En entendant décréter une préséance artificielle des diplômes du système LMD sur ceux du système classique, les rédacteurs de ce texte aussi vite promulgué qu’abrogé ont sans doute touillé dans le brasier dormant des suspicions nées avec la mise en place de cette nouvelle architecture des études qui se veut plus en phase avec les besoins du « secteur productif ».
Réunis, mercredi 22 février, en assemblée générale, les enseignants de l’université de Bejaia allument un véritable contre-feu contestataire. Proclamant une remise en cause du fond même de la philosophie qui a prévalu à l’instauration du système LMD, ils refusent, écrivent-ils dans une déclaration publique, « la subordination des parcours universitaires à l’économie dont l’état actuel est discutable ».
Ils demandent, à travers cette même déclaration, la tenue d’états généraux de l’enseignement supérieur pour une évaluation « objective et scientifique » des systèmes LMD et classique inscrit, depuis plusieurs années, dans un processus d’extinction progressive.
Au préalable, les enseignants formulent quasiment une plate-forme de révolution démocratique en demandant la mise en place du « principe électif » à tous les échelons de la hiérarchie universitaire : recteurs, doyens, chefs de départements, etc.
Tendant la perche aux étudiants qu’ils veulent apparemment traiter en alliés de cette nouvelle cause, ils exigent la reconnaissance des comités pédagogiques élus par les étudiants eux-mêmes.
Ils saluent la victoire arrachée par la mobilisation de ceux-ci autour de l’abrogation du décret 10-315 du 13 décembre 2010 tout en avertissant contre le risque de « promulgation d’un texte similaire relevant du même esprit de fuite en avant ».
Ils dénient d’ailleurs la qualité d’ « autorité pédagogique » à la CNCE, la Conférence nationale des chefs d’établissements de l’enseignement supérieur qui avait recommandé au président de la République d’accepter les revendications des étudiants.
« Ses membres, écrivent les enseignants dans la même veine démocratique, ne sont que le prolongement politique de ceux qui les ont nommés ».
Bateau amiral du système LMD, c’est depuis Aboudaou, le flamboyant deuxième campus de l’université de Bejaia, que s’élèvent ainsi les clameurs d’un second souffle d’un mouvement né autour d’une revendication en apparence technique et quasiment gagnée d’avance.
Les enseignants entreprennent d’ôter le témoin aux étudiants pour donner le ton d’une contestation plus vaste visant une profonde refonte du système d’enseignement supérieur et une mise en écharpe du système LMD.

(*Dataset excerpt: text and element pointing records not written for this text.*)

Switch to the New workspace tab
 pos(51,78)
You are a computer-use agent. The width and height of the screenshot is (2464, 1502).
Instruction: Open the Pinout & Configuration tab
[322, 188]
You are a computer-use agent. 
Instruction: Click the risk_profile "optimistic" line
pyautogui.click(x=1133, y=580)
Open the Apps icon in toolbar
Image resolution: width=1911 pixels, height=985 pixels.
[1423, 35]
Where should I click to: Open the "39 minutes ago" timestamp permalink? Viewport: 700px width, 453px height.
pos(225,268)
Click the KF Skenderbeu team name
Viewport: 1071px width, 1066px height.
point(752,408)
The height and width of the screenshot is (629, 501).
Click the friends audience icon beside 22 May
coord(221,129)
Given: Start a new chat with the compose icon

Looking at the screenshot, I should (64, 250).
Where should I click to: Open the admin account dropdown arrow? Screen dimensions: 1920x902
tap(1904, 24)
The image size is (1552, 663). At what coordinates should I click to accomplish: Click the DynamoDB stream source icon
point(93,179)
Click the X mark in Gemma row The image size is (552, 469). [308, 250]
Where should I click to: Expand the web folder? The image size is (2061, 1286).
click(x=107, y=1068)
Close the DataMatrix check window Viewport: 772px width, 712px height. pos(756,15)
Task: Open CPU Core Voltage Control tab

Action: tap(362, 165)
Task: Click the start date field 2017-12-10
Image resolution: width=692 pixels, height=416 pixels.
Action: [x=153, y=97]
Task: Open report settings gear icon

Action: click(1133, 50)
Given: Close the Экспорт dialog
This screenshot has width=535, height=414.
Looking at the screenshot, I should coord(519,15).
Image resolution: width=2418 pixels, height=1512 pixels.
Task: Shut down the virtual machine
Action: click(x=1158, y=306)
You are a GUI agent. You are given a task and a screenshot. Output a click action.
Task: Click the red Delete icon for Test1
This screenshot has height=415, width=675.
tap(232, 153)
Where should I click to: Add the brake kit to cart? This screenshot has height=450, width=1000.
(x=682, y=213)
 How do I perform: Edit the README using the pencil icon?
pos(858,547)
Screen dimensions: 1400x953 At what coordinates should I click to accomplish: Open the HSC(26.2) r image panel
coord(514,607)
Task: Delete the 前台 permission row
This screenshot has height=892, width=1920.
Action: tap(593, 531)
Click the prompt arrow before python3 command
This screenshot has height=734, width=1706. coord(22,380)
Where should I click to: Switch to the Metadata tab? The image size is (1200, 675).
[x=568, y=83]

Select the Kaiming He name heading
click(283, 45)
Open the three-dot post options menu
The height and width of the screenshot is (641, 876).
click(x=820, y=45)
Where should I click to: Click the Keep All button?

Véritable héraut de ce nouveau système de « formation supérieure », le très médiatique recteur de l’université de Bejaia est celui qui a inscrit les plus importantes ruptures avec le système classique malgré l’opposition, tantôt sourde tantôt assumée, des enseignants et des étudiants qui y voient un processus d’abandon de la vulgate académique et un apprêt à des options de privatisation latentes.